> _Selection_:
++++++++++++++++++++
Tottenham Hotspur. . . . . . . . . . . . . . . .2

STRANGE things happen when Tottenham take the field these days. On Sunday they scored four times in less than five minutes. Last night they allowed Kenny Sansom only his 13th goal in some 754 club matches, on his Everton home debut to boot, but the eventual outcome was depressingly familiar for the Goodison Park faithful.

A 69th-minute goal by Paul Allen, only his third of the season, condemned Everton to a third successive defeat and sixth home reverse in the Premier League. To compound the disappointment of their manager, Howard Kendall, three of the club's below them at kick-off recorded victories to leave Everton only two places above the relegation zone.

In contrast, Spurs are now in the top half of the table for the first time this season. As their co-manager, Ray Clemence, gleefully pointed out afterwards, they are also above Arsenal. This was their fourth win in five matches, a run of form which augurs well for the FA Cup tie at home to Wimbledon on Sunday.

Neither Spurs' scoring spree against Southampton, nor the prospect of seeing Neville Southall actually complete a match, enticed the Merseyside masses out. Only 16,164 spectators watched a meeting of two of the self-styled 'Big Five', and a drab opening period did little to enliven the eerie practice-match atmosphere.

The game burst into life with a goal for each side in the space of two minutes. Spurs struck first in the 27th minute. Gary Mabbutt was not picked up from Darren Anderton's corner and sent a glancing header past Southall from barely four yards.
++++++++++++++++++++
> _Collected data_:
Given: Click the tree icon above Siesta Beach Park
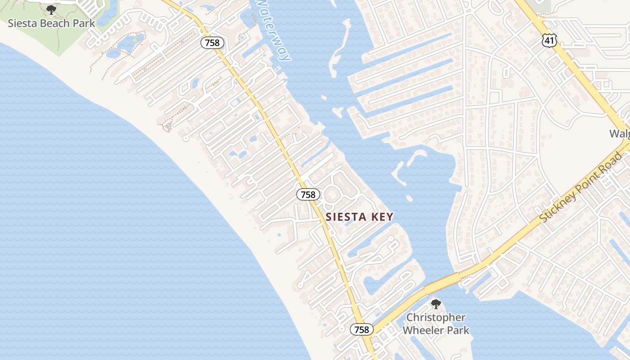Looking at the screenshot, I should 51,9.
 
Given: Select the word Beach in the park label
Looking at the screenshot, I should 56,23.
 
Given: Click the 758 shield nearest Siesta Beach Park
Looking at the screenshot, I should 212,43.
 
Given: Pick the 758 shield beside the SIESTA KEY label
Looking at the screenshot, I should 308,194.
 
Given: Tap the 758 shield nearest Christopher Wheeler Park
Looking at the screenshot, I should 361,329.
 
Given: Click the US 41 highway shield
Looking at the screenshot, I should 549,41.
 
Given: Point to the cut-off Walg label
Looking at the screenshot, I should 619,134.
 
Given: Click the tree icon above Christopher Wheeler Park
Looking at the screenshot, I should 436,304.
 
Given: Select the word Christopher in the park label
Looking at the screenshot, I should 436,318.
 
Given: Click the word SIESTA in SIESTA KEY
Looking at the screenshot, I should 346,217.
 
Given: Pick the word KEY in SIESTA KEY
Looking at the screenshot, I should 382,217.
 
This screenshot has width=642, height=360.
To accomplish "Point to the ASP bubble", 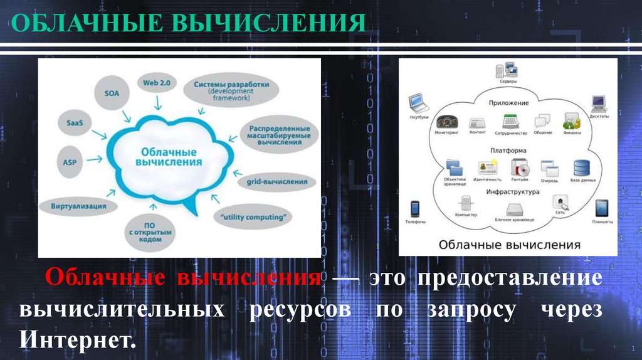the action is tap(69, 162).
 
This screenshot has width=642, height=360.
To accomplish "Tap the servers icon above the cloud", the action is tap(508, 70).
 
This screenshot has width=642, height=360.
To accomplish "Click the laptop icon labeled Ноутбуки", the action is tap(417, 103).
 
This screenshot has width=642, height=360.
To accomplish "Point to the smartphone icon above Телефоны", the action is tap(414, 208).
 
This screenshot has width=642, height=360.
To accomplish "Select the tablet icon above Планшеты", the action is tap(602, 207).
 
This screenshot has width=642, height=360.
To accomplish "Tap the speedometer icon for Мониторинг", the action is tap(446, 121).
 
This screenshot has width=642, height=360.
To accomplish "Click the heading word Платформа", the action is tap(508, 151).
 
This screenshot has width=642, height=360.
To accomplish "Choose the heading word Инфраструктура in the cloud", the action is tap(512, 193).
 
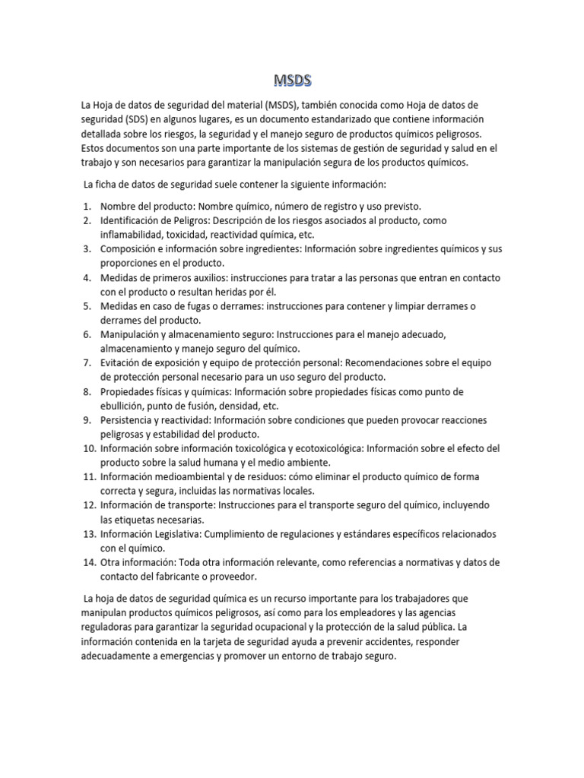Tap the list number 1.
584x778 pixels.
[87, 206]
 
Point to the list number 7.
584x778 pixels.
[87, 363]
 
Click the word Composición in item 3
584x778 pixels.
[131, 249]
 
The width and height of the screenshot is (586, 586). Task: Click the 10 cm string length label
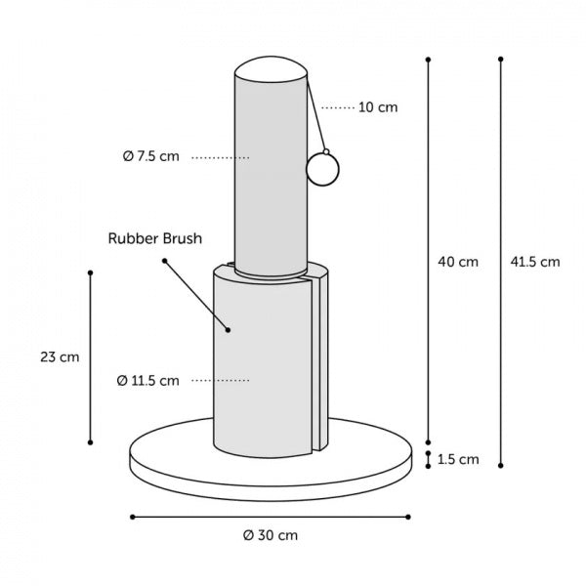[378, 107]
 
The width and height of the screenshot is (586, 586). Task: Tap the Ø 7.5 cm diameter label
[151, 156]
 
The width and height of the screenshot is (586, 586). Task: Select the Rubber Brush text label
[155, 238]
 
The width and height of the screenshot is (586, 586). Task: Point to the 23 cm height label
[60, 357]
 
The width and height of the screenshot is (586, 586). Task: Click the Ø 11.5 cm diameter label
[148, 381]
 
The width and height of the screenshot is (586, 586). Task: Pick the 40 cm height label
[458, 262]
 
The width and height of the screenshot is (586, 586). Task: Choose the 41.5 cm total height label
[535, 262]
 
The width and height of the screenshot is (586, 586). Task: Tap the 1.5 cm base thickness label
[458, 459]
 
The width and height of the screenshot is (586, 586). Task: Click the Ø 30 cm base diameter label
[271, 535]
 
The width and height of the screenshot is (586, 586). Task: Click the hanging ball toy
[322, 169]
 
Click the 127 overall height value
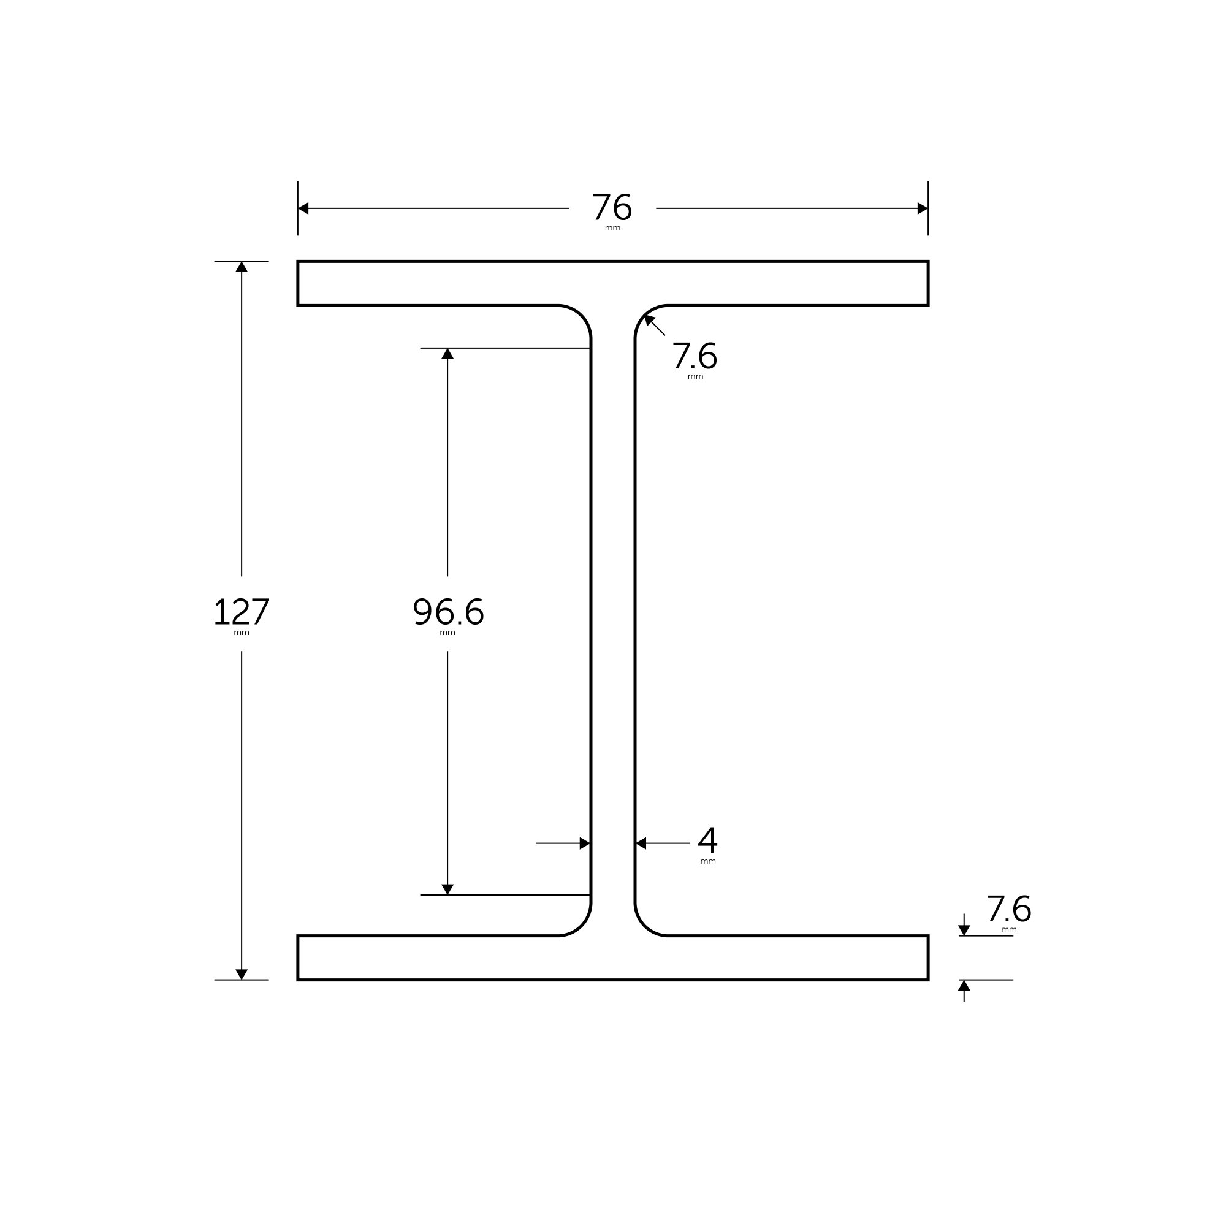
++++++++++++++++++++
> _Written tasks_:
A) Please recast the rows as a numbered list, from the line with "40 cm height label" up to and including the last line of the rows, leaving out blank lines and any pictures.
B) Continue the report on the Everton–Tottenham match from the point where it stops.

> _Per-task answers_:
A)
1. The width and height of the screenshot is (586, 586). Task: Pick the 40 cm height label
2. [458, 262]
3. The width and height of the screenshot is (586, 586). Task: Choose the 41.5 cm total height label
4. [535, 262]
5. The width and height of the screenshot is (586, 586). Task: Tap the 1.5 cm base thickness label
6. [458, 459]
7. The width and height of the screenshot is (586, 586). Task: Click the Ø 30 cm base diameter label
8. [271, 535]
9. The width and height of the screenshot is (586, 586). Task: Click the hanging ball toy
10. [322, 169]
11. Click the 127 overall height value

B)
As the Everton fans debated the wisdom of selling a tall central defender, Martin Keown, the player who replaced him on the Goodison payroll, equalised. Sansom, a free- transfer signing from Coventry, chested down Billy Kenny's chipped pass 12 yards out and stroked the ball wide of Erik Thorstvedt, evidently to his own as much as Spurs' surprise.

Everton came desperately close to taking the lead in the 55th minute. Gary Ablett's lofted pass from the back left the substitute, Pat Van Den Hauwe, flat-footed and let Tony Cottee advance on goal. From the angle of the six-yard box he placed his shot across Thorstvedt, only for the ball to rebound off the top of the far post.

No sooner had Kendall sent on a third striker, Maurice Johnston, than Spurs regained the lead. A long throw by Van Den Hauwe, a former Everton player, was flicked in to the danger area by Teddy Sheringham. Allen reacted faster than the home defence and, without striking the ball cleanly, hooked in the winner from close range.

Everton: Southall; Harper (Johnston, 62), Sansom, Jackson, Watson, Ablett, Kenny (Radosavljevic, 30), Beardsley, Cottee, Rideout, Horne. Substitute not used: Kearton (gk).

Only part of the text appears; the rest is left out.